As it stands today, paid surrogacy in New York is illegal. That is, it is illegal to “accept, receive, pay or give any fee, compensation … directly or indirectly, in connection with any surrogate parenting contract …” (Article 8 of the Domestic Relations Law § 123).

Furthermore, such conduct is a felony, subject to a civil penalty.

Conversely, unpaid surrogacy contracts are not subject to such harsh punishment. Instead, unpaid surrogacy contracts are considered void and unenforceable. However, the surrogacy is legal, and the intended parents can either seek adoption upon consent of the surrogate, or court intervention to determine custody based on the best interests of the child.

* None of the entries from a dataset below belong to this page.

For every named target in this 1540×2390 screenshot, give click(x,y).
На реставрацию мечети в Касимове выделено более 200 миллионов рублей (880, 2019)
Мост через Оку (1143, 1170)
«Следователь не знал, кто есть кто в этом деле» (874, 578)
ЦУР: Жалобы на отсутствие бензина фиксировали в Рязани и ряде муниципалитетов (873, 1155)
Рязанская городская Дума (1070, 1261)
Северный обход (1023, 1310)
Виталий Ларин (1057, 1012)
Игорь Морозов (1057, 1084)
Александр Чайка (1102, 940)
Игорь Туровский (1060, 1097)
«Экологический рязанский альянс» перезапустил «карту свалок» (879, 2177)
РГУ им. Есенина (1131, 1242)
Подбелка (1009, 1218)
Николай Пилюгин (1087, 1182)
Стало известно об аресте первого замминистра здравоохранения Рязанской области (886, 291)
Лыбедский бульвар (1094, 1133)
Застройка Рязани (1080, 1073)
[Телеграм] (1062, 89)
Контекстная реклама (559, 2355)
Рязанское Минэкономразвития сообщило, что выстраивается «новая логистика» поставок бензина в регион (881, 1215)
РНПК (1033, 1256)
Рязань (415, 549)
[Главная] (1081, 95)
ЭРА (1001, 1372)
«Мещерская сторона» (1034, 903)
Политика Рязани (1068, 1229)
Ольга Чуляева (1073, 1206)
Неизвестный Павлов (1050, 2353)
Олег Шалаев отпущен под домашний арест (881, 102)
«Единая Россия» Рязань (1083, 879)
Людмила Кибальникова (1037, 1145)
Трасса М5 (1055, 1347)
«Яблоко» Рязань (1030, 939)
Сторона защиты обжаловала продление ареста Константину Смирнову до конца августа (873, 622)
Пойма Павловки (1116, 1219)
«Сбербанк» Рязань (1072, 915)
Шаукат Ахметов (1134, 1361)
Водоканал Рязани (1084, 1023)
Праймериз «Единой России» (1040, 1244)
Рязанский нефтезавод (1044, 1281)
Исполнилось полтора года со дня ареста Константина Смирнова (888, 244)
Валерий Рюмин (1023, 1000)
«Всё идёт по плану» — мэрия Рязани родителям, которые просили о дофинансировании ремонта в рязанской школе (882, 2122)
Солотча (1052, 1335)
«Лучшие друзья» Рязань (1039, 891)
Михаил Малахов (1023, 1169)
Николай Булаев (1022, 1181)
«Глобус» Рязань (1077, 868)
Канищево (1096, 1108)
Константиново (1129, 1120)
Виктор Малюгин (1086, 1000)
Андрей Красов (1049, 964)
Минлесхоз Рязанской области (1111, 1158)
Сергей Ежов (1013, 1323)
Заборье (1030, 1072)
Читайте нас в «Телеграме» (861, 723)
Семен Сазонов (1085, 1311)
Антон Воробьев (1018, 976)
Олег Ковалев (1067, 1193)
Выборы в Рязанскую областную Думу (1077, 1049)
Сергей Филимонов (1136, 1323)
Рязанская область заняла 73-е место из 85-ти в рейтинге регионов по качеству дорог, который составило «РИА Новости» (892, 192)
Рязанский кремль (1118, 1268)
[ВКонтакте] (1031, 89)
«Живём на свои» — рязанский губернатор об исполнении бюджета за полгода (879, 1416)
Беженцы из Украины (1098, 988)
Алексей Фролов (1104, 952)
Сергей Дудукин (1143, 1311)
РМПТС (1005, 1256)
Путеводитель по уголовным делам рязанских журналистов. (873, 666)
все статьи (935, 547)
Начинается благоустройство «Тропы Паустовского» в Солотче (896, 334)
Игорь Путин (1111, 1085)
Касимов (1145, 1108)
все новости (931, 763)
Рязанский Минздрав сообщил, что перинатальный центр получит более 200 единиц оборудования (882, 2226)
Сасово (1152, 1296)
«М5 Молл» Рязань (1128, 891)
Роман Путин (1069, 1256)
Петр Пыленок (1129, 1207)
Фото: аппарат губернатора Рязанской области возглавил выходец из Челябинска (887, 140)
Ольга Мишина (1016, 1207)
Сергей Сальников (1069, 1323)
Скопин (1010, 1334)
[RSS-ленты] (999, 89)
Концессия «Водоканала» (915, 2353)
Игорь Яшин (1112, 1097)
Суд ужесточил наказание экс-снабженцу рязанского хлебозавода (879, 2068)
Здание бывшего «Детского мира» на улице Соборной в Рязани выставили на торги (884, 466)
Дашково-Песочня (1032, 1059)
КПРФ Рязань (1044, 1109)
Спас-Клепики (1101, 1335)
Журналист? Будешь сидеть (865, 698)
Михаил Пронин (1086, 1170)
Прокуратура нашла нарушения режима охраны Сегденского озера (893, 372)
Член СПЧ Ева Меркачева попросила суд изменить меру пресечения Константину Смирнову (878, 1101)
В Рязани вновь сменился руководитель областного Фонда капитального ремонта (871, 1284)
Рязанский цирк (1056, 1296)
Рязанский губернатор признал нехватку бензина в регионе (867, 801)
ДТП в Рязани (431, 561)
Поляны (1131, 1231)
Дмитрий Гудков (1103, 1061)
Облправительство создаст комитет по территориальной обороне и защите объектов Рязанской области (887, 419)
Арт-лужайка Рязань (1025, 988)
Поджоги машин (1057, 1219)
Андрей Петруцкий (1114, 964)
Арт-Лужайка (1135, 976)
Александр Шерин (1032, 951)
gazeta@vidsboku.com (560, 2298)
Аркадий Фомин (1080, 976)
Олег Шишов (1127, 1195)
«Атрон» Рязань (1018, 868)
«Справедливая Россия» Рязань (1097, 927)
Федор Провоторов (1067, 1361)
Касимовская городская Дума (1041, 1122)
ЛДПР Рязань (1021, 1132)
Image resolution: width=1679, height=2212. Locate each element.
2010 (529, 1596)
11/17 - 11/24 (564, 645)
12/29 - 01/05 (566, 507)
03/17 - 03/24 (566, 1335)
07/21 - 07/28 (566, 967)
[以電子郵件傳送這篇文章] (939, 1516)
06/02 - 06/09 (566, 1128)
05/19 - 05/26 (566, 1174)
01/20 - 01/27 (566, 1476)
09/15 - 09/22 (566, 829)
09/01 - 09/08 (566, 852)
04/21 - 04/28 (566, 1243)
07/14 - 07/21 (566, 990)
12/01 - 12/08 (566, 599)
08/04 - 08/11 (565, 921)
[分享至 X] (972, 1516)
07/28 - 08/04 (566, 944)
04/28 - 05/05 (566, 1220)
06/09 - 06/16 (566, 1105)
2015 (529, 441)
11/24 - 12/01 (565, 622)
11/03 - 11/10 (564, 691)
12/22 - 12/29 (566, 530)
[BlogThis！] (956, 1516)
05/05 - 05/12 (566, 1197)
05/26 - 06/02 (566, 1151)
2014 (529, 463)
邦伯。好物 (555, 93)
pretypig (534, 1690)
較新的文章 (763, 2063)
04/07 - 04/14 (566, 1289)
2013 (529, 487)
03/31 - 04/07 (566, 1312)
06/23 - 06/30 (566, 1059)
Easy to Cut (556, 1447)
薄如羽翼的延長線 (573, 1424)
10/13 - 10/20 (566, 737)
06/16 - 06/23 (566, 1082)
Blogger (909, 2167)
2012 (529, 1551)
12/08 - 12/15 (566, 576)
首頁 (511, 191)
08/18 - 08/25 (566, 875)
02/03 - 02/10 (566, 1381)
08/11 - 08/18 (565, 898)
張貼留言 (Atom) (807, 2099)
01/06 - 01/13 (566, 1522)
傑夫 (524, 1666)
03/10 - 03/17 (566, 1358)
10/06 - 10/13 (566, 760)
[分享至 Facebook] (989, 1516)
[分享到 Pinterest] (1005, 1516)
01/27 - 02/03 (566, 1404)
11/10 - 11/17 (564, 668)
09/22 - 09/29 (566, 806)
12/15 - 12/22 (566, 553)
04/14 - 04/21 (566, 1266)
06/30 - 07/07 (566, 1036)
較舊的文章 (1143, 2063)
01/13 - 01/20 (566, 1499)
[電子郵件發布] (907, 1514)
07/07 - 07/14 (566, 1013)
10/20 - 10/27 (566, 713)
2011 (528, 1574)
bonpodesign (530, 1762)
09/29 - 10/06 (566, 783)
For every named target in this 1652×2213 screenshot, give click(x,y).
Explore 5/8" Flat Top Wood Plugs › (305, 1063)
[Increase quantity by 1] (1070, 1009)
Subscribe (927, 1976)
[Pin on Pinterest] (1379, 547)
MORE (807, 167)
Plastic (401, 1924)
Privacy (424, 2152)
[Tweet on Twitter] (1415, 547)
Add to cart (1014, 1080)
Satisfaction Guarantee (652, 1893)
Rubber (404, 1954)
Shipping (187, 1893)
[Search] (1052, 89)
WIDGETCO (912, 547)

In the 2011 case T.V. v. N.Y. State Dep’t of Health, genetic parents sought to adopt their biological child birthed from a surrogate. In their written opinion, the intermediate appellate Court discusses the history of banning surrogate parenting contracts. In 1988 a Task Force on Life and the Law was convened which recommended that custody should remain with the birth mother, unless the court finds it to be in the best interests of the child to award the genetic mother custody. In 1992, after years of debate, the New York State Legislature outlawed surrogacy contracts as a matter of public policy.

However, the Task Force, in recognizing the obvious, stated in its report that while the law would “greatly reduce” surrogacies, it would not eliminate them from happening.  Therefore, in furthering the birth mother’s presumption of custody, the New York State Legislature enacted Domestic Relations Law § 124, which provides that the birth mother’s participation in an illegal surrogacy contract should not be held against her in a custody battle.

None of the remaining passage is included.